Publication year - 2005
Publication title -
molecular carcinogenesis
Language(s) - English
Resource type - Journals
SCImago Journal Rank - 1.254
H-Index - 97
eISSN - 1098-2744
pISSN - 0899-1987
DOI - 10.1002/mc.20125
Subject(s) - biology , dna methylation , lung cancer , epigenetics , gene silencing , cancer research , fhit , methylation , tumor suppressor gene , cancer , adenocarcinoma , biomarker , gene , gene expression , carcinogenesis , genetics , oncology , medicine
The serine protease family member PRSS3 ( trypsinogen‐IV ) has been implicated as a putative tumor suppressor gene due to its loss of expression, which is correlated with promoter hypermethylation, in esophageal squamous cell carcinoma and gastric adenocarcinoma.
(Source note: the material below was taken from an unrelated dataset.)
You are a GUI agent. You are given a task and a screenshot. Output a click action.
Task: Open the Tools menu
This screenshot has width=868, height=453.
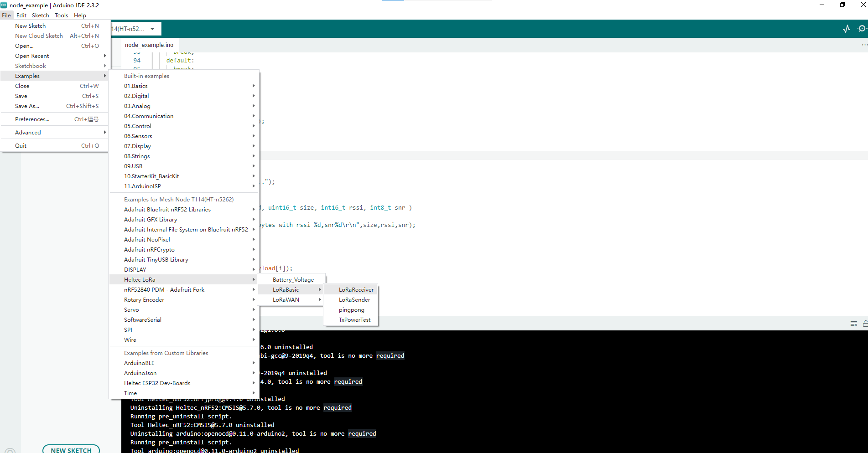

As epigenetic alteration is common in non‐small cell lung cancer (NSCLC), we sought to determine if promoter hypermethylation of PRSS3 occurred in this disease, and if it was associated with clinical features of NSCLC or tobacco‐related exposures in these patients. Using methylation‐specific PCR, we determined the promoter hypermethylation status of PRSS3 in a case series study of primary NSCLC, and found methylation of this gene to be common, occurring in 53% (86 of 166) of tumors examined. There was no association of this alteration with patient demographics, tumor features, or exposure histories of the patients. The lack of association is of interest, as it may suggest a lack of specific selection for inactivation of this gene. On the other hand, the high prevalence of this alteration makes PRSS3 methylation an attractive biomarker for use in diagnostic or screening applications in NSCLC. © 2005 Wiley‐Liss, Inc.